• **Material for the task**
--
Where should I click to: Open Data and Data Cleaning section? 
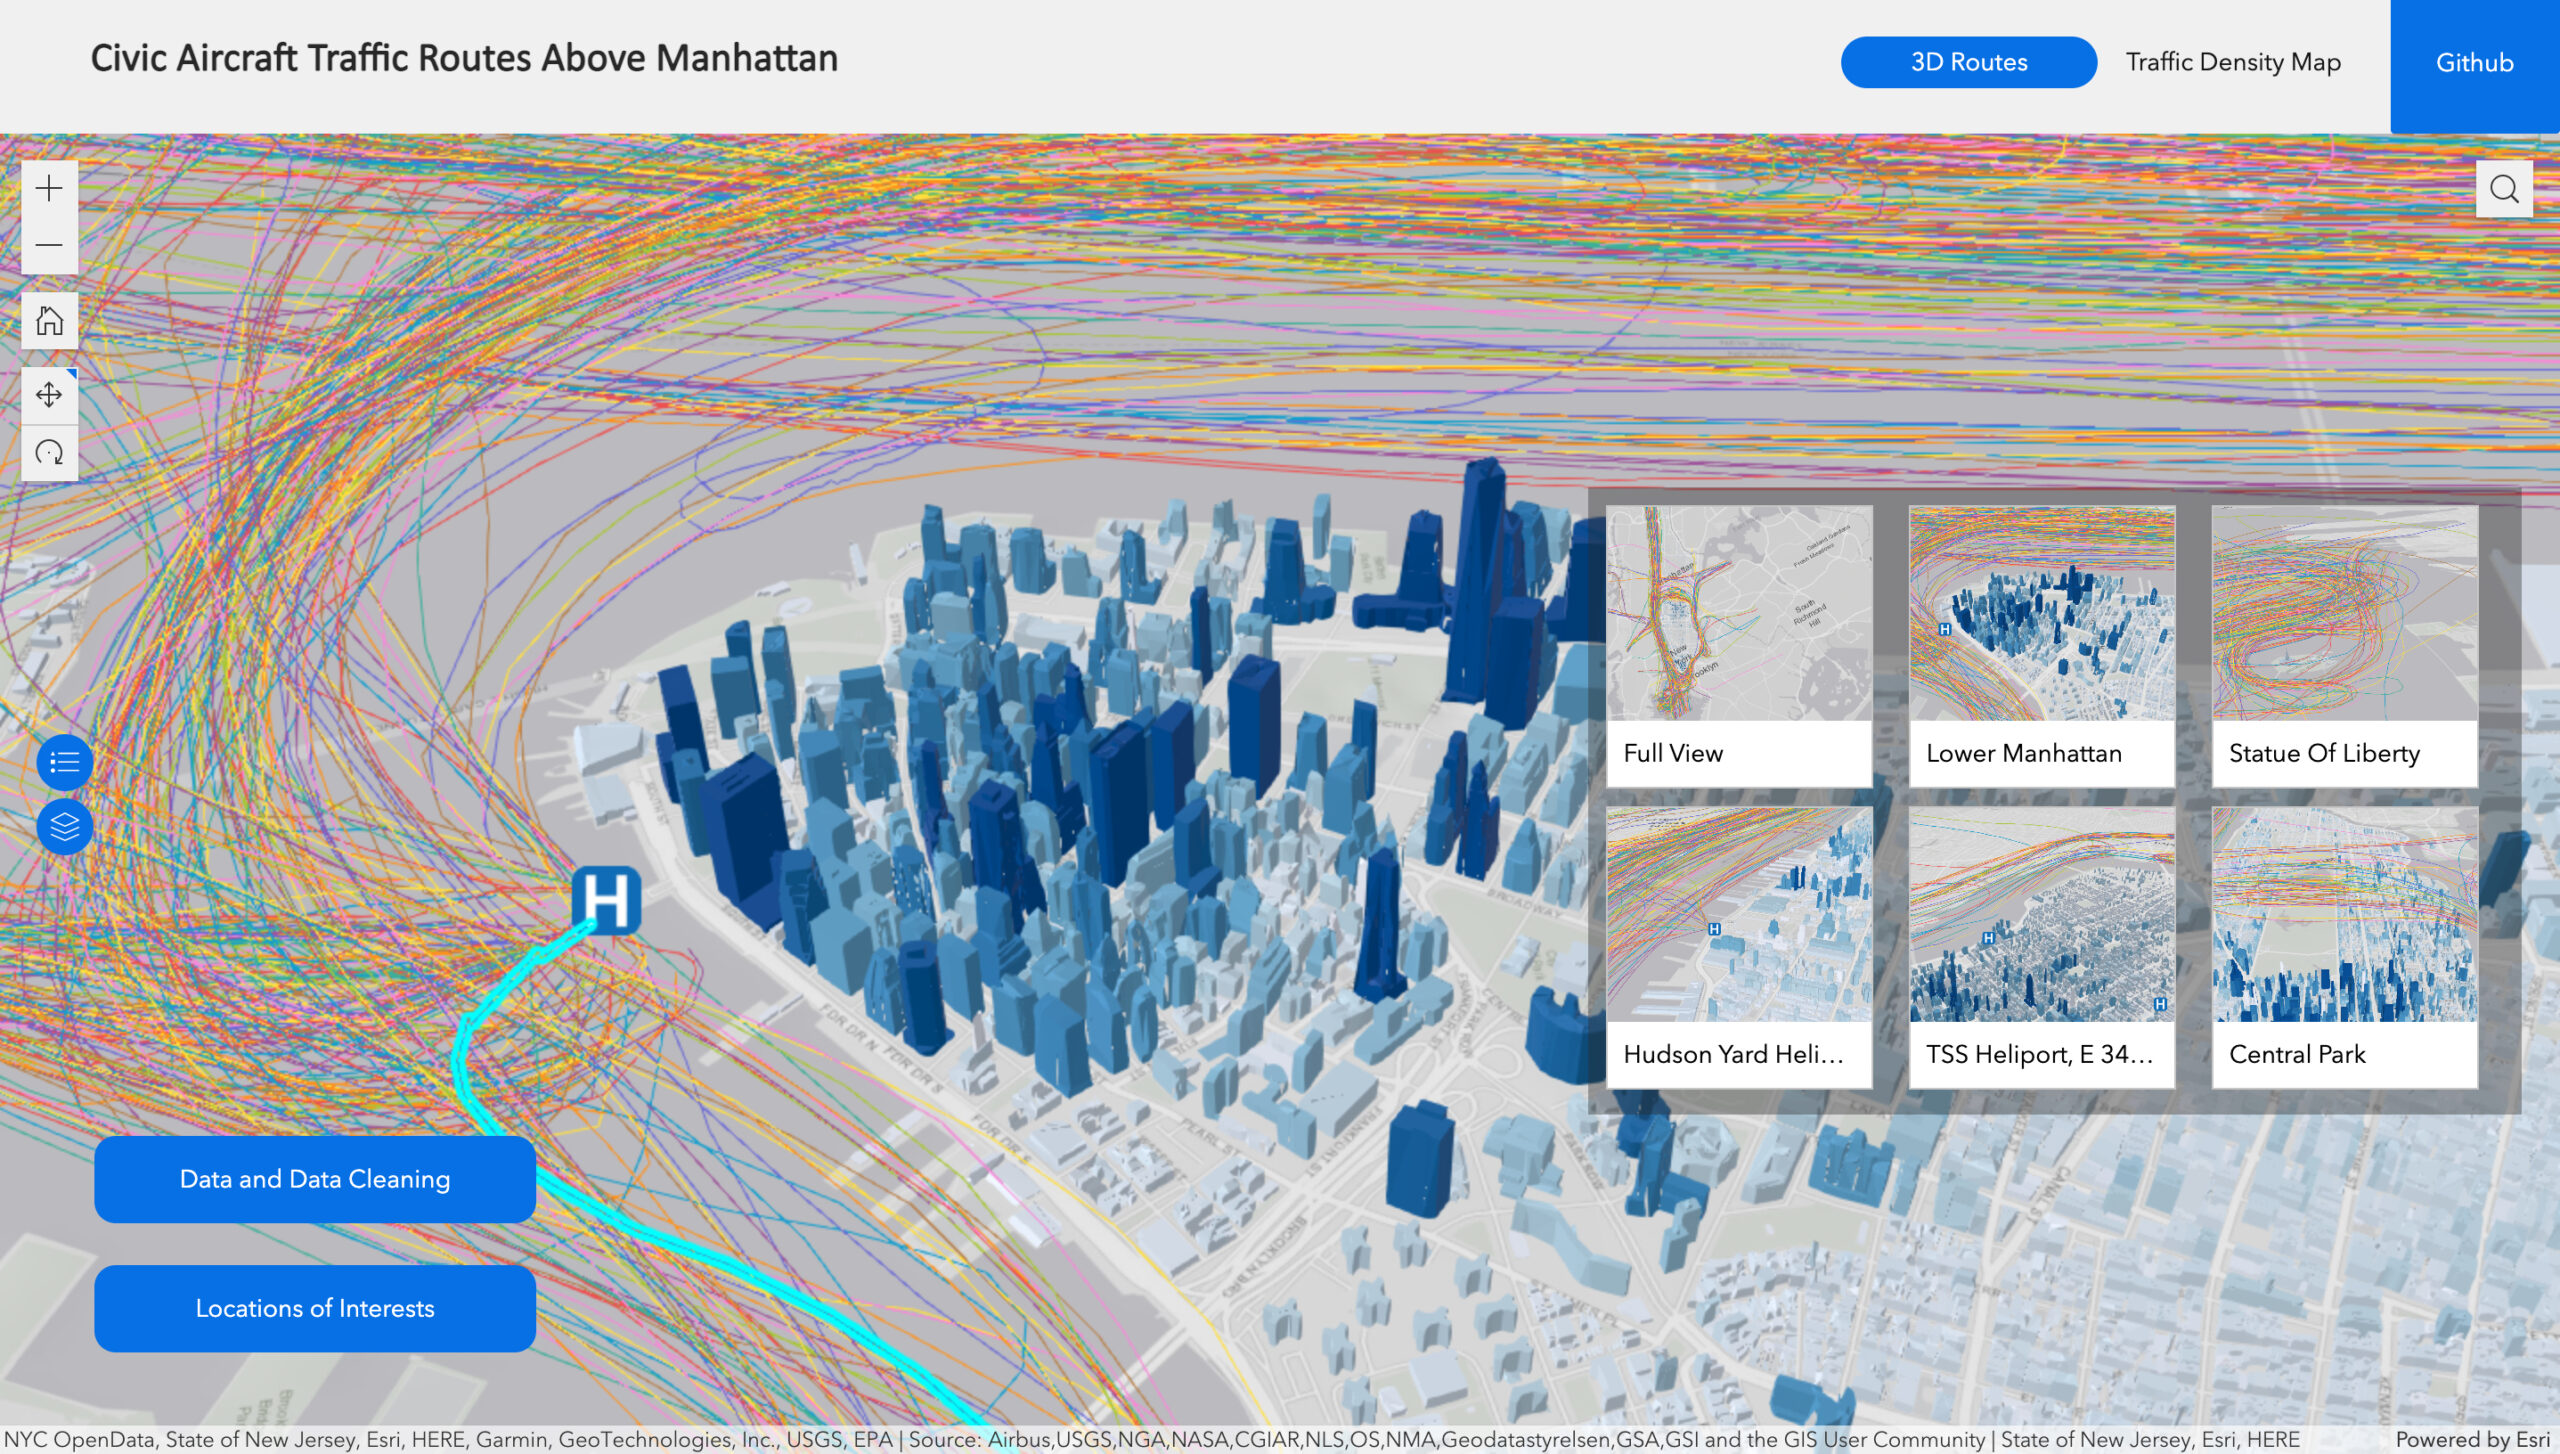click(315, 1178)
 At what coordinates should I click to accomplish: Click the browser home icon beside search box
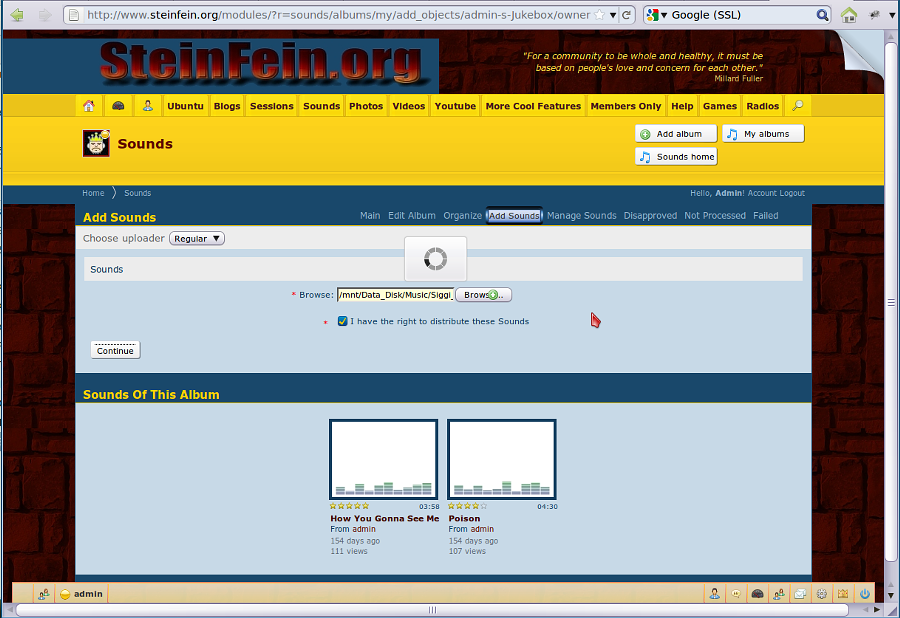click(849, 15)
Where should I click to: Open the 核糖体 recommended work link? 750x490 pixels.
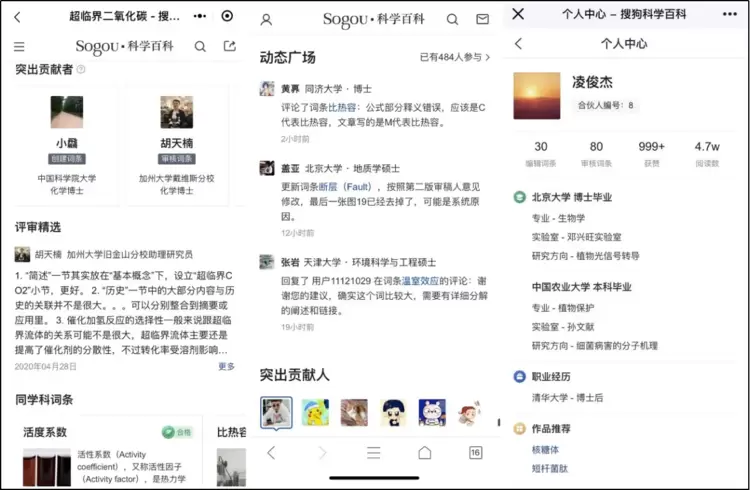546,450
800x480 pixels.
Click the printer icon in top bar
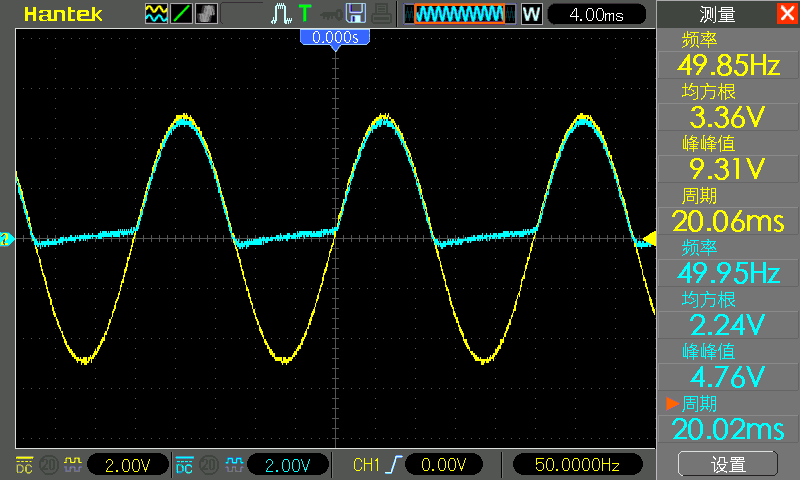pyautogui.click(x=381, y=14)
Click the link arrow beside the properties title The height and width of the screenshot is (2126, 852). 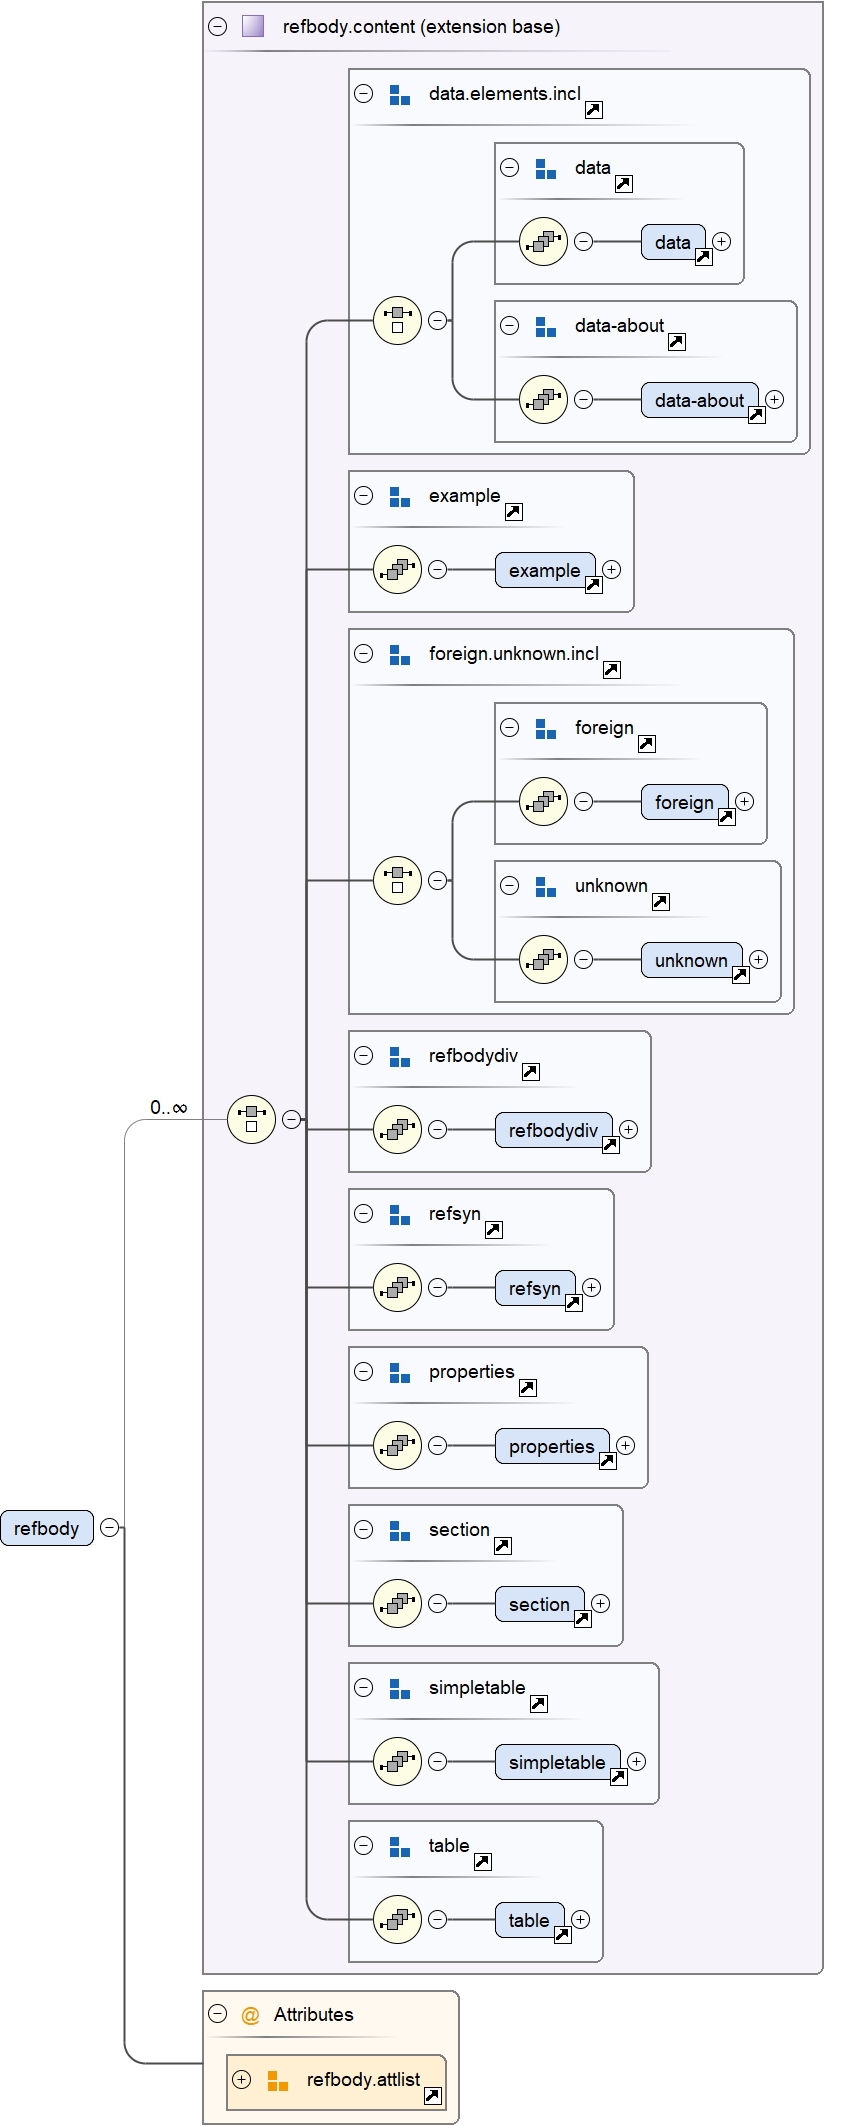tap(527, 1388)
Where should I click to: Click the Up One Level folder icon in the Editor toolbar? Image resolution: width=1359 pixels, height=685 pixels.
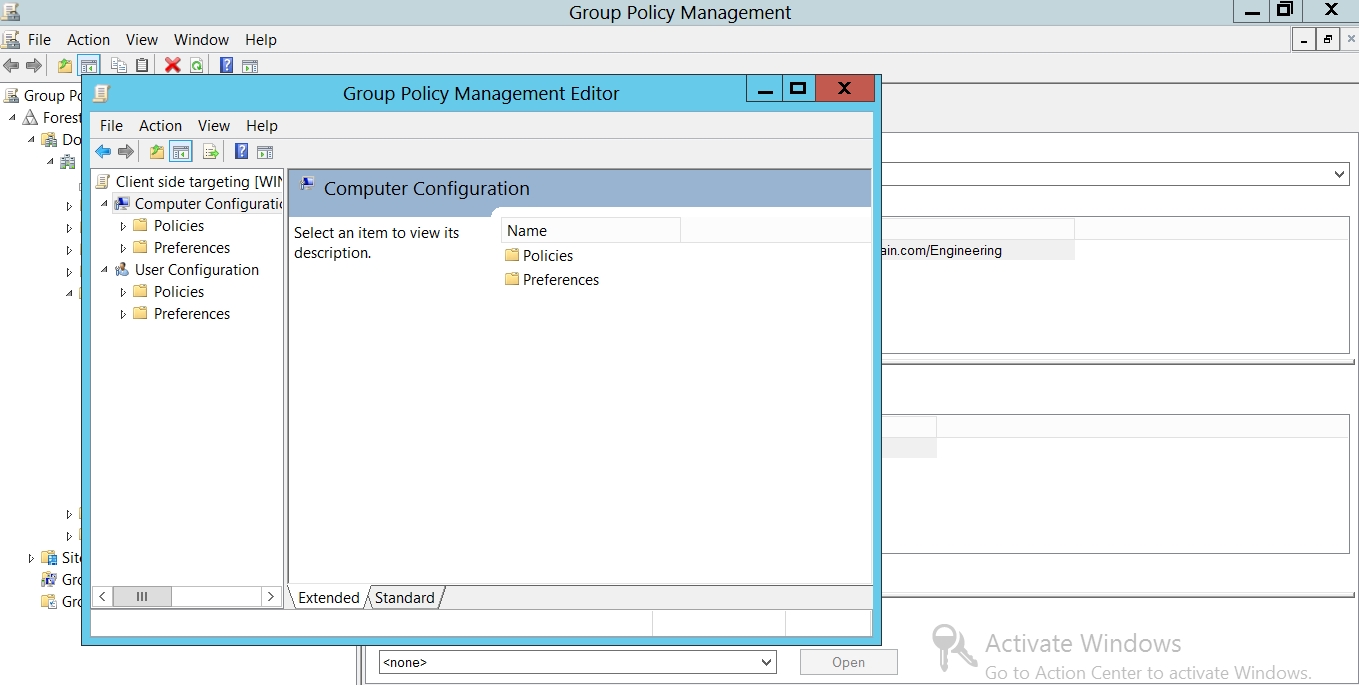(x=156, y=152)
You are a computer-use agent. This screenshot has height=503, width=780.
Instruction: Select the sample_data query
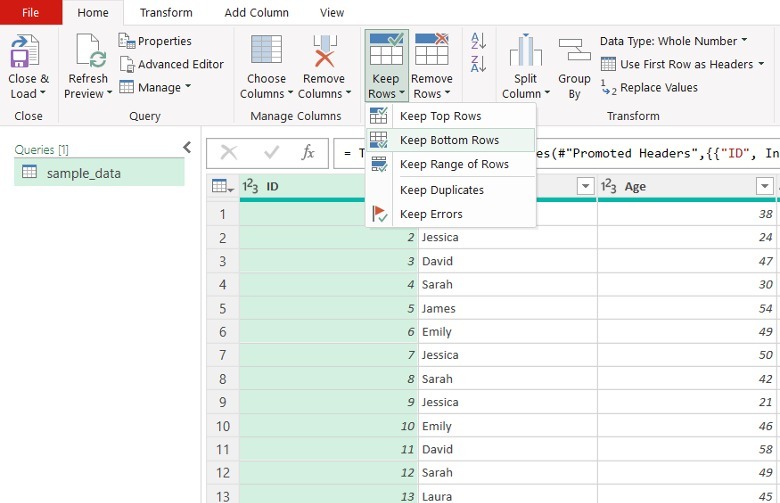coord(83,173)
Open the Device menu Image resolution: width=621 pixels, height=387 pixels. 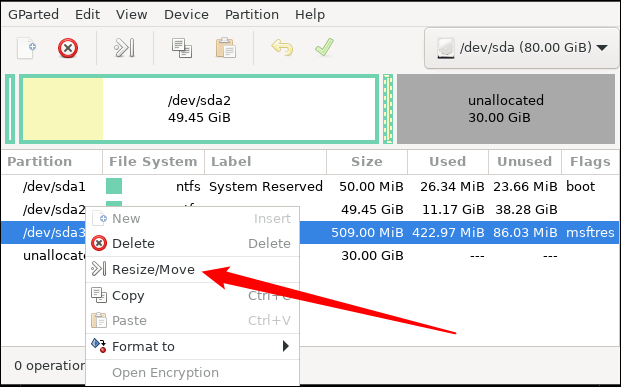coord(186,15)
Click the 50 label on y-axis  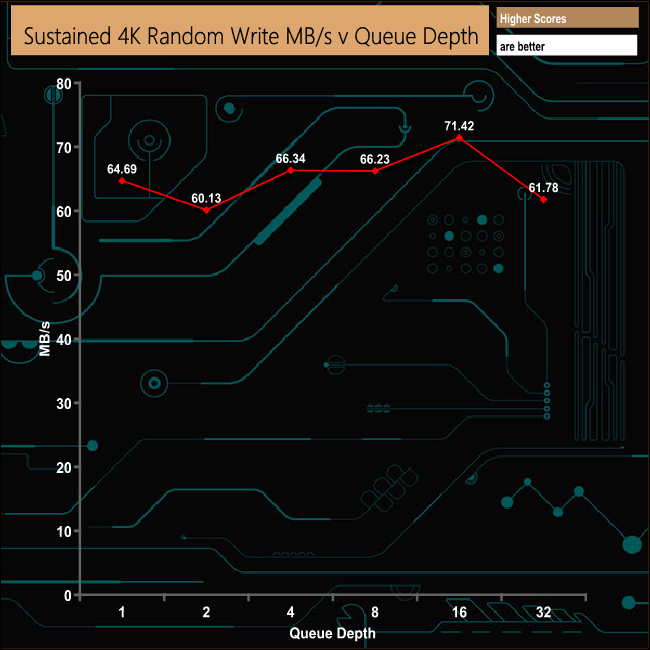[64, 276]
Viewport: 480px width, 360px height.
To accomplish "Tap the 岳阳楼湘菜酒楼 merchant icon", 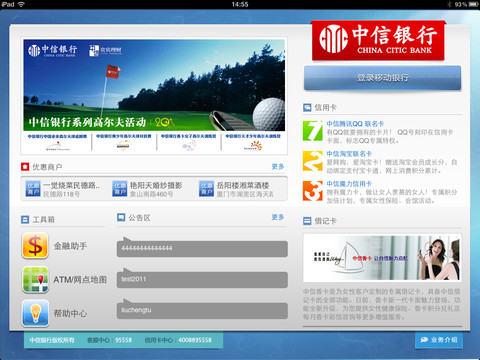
--
• **Aim of the exercise**
Copy nothing but the lines from the start of the entries through the line with "800x480 pixels.". Write them out exactly, without pictures.

• **Response to this task**
Where should I click to: Open Data and Data Cleaning section? 
click(315, 1178)
 At what coordinates should I click to accomplish: Click the browser home icon beside search box
click(849, 15)
Where should I click to: Open the 核糖体 recommended work link? 750x490 pixels.
546,450
800x480 pixels.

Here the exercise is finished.